The ZZ-type zinc finger of ZZZ3 modulates the ATAC complex-mediated histone acetylation and gene activation

  • Nat Commun. 2018 Sep 14;9(1):3759. doi: 10.1038/s41467-018-06247-5.
Wenyi Mi  1  2 Yi Zhang  3 Jie Lyu  4 Xiaolu Wang  1  2 Qiong Tong  3 Danni Peng  1 Yongming Xue  1 Adam H Tencer  3 Hong Wen  1  2 Wei Li  4 Tatiana G Kutateladze  5 Xiaobing Shi  6  7
Affiliations
  • 1. Department of Epigenetics and Molecular Carcinogenesis, Center for Cancer Epigenetics, The University of Texas MD Anderson Cancer Center, Houston, Texas, 77030, USA.
  • 2. Center for Epigenetics, Van Andel Research Institute, Grand Rapids, Michigan, 49503, USA.
  • 3. Department of Pharmacology, University of Colorado School of Medicine, Aurora, Colorado, 80045, USA.

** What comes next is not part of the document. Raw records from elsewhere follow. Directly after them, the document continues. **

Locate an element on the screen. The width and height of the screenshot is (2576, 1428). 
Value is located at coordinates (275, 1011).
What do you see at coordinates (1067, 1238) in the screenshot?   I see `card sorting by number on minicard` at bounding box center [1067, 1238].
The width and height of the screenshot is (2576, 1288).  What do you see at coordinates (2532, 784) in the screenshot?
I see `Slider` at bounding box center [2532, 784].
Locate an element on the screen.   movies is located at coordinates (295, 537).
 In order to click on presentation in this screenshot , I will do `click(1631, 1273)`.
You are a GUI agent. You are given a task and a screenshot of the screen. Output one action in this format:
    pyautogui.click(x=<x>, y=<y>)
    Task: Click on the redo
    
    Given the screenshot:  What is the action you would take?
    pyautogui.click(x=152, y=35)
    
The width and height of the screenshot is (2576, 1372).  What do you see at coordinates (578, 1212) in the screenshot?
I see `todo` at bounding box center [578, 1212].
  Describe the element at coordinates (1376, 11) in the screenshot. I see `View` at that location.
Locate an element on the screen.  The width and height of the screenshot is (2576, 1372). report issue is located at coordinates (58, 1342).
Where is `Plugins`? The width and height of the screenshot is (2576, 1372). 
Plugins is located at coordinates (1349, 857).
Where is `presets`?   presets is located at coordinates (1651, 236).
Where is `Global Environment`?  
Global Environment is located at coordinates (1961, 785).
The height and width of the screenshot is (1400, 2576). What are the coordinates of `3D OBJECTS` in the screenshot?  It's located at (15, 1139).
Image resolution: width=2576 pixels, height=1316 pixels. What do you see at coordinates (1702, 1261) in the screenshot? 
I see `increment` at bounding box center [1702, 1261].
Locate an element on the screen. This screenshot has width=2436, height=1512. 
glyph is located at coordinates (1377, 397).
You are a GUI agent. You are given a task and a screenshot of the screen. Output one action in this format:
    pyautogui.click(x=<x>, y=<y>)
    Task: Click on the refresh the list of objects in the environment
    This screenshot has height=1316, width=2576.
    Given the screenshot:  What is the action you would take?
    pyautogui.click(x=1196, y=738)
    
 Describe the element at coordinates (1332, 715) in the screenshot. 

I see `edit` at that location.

  • 4. Dan L. Duncan Cancer Center, Department of Molecular and Cellular Biology, Baylor College of Medicine, Houston, Texas, 77030, USA.
  • 5. Department of Pharmacology, University of Colorado School of Medicine, Aurora, Colorado, 80045, USA. [email protected].
  • 6. Department of Epigenetics and Molecular Carcinogenesis, Center for Cancer Epigenetics, The University of Texas MD Anderson Cancer Center, Houston, Texas, 77030, USA. [email protected].
  • 7. Center for Epigenetics, Van Andel Research Institute, Grand Rapids, Michigan, 49503, USA. [email protected].
Abstract

Recognition of histones by epigenetic readers is a fundamental mechanism for the regulation of chromatin and transcription. Most reader modules target specific post-translational modifications on histones. Here, we report the identification of a reader of histone H3, the ZZ-type zinc finger (ZZ) domain of ZZZ3, a subunit of the Ada-two-A-containing (ATAC) Histone Acetyltransferase complex. The solution NMR structure of the ZZ in complex with the H3 peptide reveals a unique binding mechanism involving caging of the N-terminal Alanine 1 of histone H3 in an acidic cavity of the ZZ domain, indicating a specific recognition of H3 versus Other histones. Depletion of ZZZ3 or disruption of the ZZ-H3 interaction dampens ATAC-dependent promoter histone H3K9 acetylation and target gene expression. Overall, our study identifies the ZZ domain of ZZZ3 as a histone H3 reader that is required for the ATAC complex-mediated maintenance of histone acetylation and gene activation.